Erneut verfassungsrechtliche Zweifel


Helmut Lehr, Dipl.-Finanzwirt (FH), Steuerberater, 55437 Appenheim

Das Land Bayern hat ein Normenkontrollverfahren betreffend die Erbschaft- und Schenkungsteuer beim Bundesverfassungsgericht beantragt. Solange die Steuerbescheide nicht bundesweit vorläufig erlassen werden, müssen Sie ggf. selbst aktiv werden.

Nachdem das Bundesverfassungsgericht schon im Jahr 2006 die Bewertungsvorschriften für die Erbschaft- und Schenkungsteuer teilweise für verfassungswidrig erklärt hatte (vgl. AWA 4/2007, S. 19), musste der Gesetzgeber handeln. Mittlerweile sind etliche Jahre vergangen und insbesondere die Grundstücke/Immobilien werden mit einem deutlich höheren Wert als damals erfasst. Zuletzt wurden die Vorschriften zur Bewertung von Grundbesitz für Zwecke der Erbschaft- und Schenkungsteuer im Rahmen des Jahressteuergesetzes 2022 weiter modifiziert, wodurch sich die Steuerbelastung zusätzlich erhöhen dürfte (vgl. AWA 18/2023, S. 16 f.).

Beschwerde aus Bayern

Wir hatten an dieser Stelle bereits darüber informiert, dass das Land Bayern nicht zuletzt aufgrund dieser Gesetzesänderung einen Antrag auf ein Normenkontrollverfahren beim Bundesverfassungsgericht einreichen wollte (vgl. AWA 12/2023, S. 18).

Bayern möchte insbesondere erreichen, dass Einfamilienhäuser (wieder) steuerfrei vererbt werden können und setzt sich daher u.a. für höhere persönliche Freibeträge ein. Die aktuellen Freibeträge sind in Tabelle 1 dargestellt.

 

Hinweis: Die Freibeträge wurden trotz Inflation und (stark) gestiegener Immobilienpreise bzw. -werte seit 2008 nicht mehr erhöht!

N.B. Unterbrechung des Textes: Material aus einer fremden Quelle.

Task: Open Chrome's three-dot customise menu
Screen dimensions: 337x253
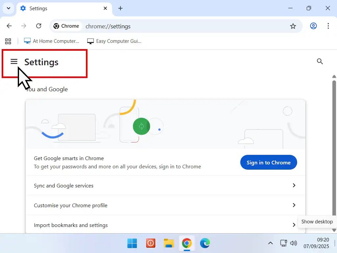Action: (328, 26)
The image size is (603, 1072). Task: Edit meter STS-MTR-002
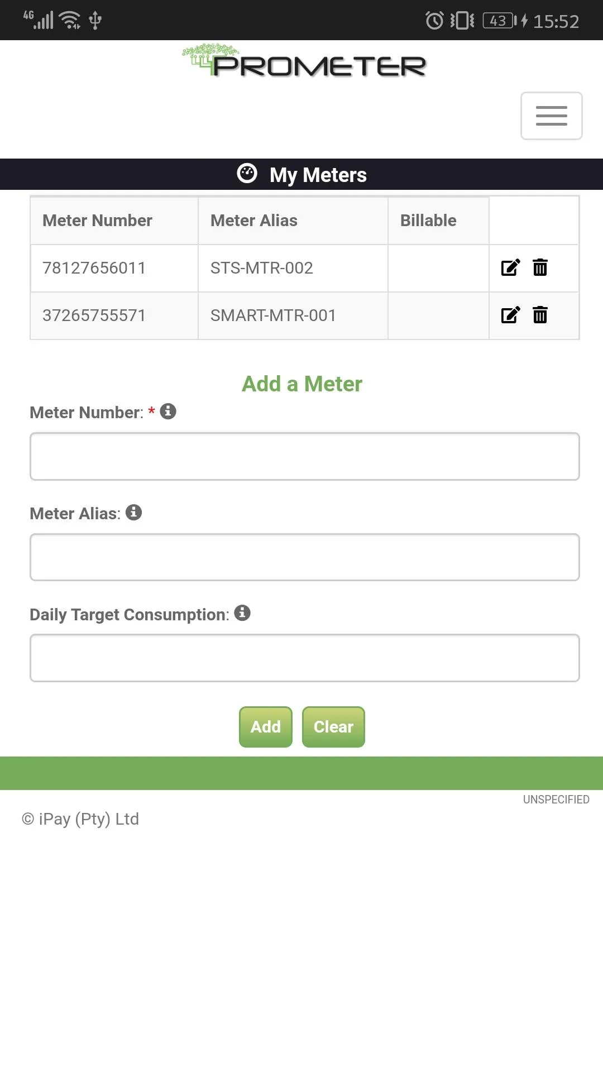click(x=510, y=267)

Was folgt daraus für die Praxis?

Bereits kurz vor Weihnachten 2023 hat das Bundesverfassungsgericht mitgeteilt, dass das Verfahren offiziell anhängig ist (Az.: 1 BvF 1/23).

Es soll darin konkret geprüft werden, ob die Bewertung des Grundbesitzes für erbschaftsteuerliche Zwecke, die persönlichen Freibeträge (siehe Tabelle) und die Steuersätze mit dem Grundgesetz unvereinbar sind.

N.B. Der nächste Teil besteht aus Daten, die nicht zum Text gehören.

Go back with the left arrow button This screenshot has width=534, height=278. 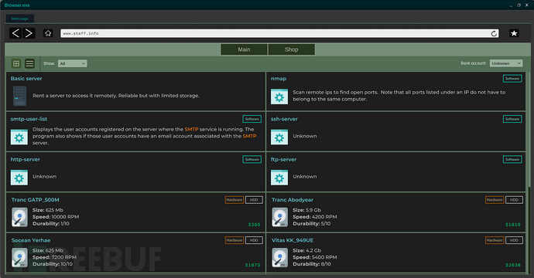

Bislang konnte sich die Finanzverwaltung aber noch nicht dazu durchringen, zur Vermeidung von „Masseneinsprüchen“ die Erbschaft- und Schenkungsteuerfestsetzungen flächendeckend nur vorläufig vorzunehmen. Ganz offenbar ist dies bislang lediglich in Bayern der Fall.

Insbesondere vor dem Hintergrund der Höhe der Freibeträge und der Steuersätze kann man sich jetzt fragen, ob aus Vorsichtsgründen nun ausnahmslos gegen sämtliche Erbschaft- und Schenkungsteuerbescheide formal Einspruch eingelegt werden sollte (Begründung siehe Kasten) - auch wenn die Erfolgsaussichten vermutlich nicht allzu gut sein dürften.

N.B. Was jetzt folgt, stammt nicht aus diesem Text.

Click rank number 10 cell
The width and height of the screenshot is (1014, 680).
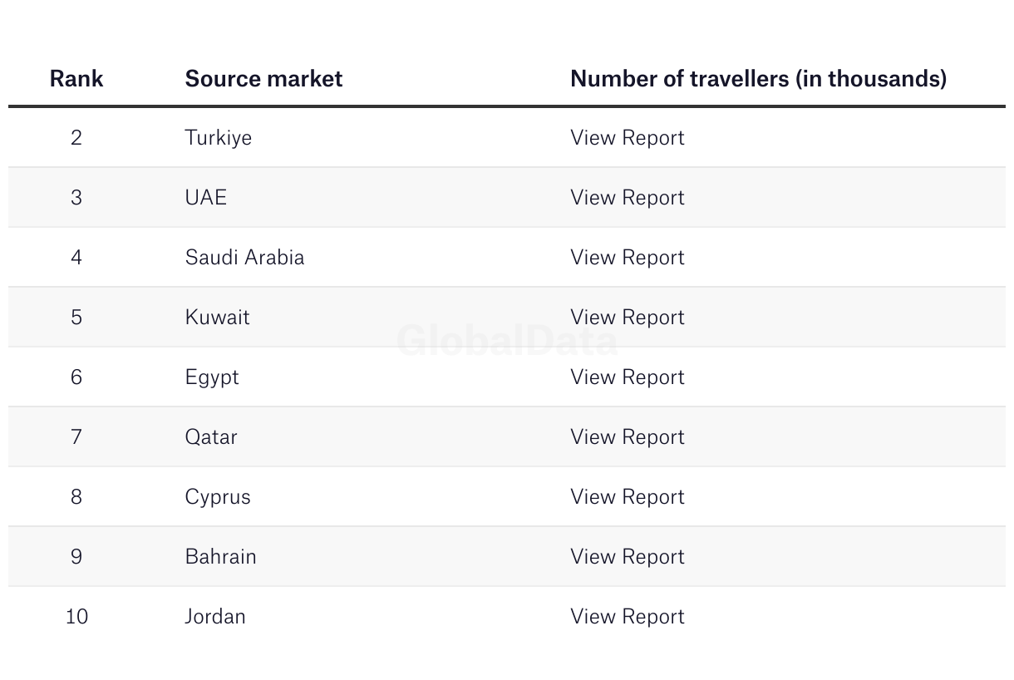[76, 617]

Hinweis: Der Einspruch könnte unter Hinweis auf das anhängige Verfahren zunächst zum Ruhen gebracht werden.

 

Muster-Begründung (auszugsweise)

Es bestehen verfassungsrechtliche Zweifel an der Anwendung der Vorschriften der §§ 12 Absatz 3, 16 Absatz 1 und 19 Abs. 1 des Erbschaft- und Schenkungsteuergesetzes – also insbesondere im Hinblick auf die Höhe der persönlichen Freibeträge und die Steuersätze. Ein entsprechendes Normenkontrollverfahren ist beim Bundesverfassungsgericht anhängig (Az.: 1 BvF 1/23). Aufgrund der Höhe der festgesetzten Erbschaftsteuer (alternativ: Schenkungsteuer) bin ich unmittelbar betroffen.

Ich beantrage daher im Hinblick auf das anhängige Normenkontrollverfahren ein Ruhen meines Einspruchsverfahrens gemäß § 363 Absatz 2 Abgabenordnung bis zu einer Entscheidung des Bundesverfassungsgerichts.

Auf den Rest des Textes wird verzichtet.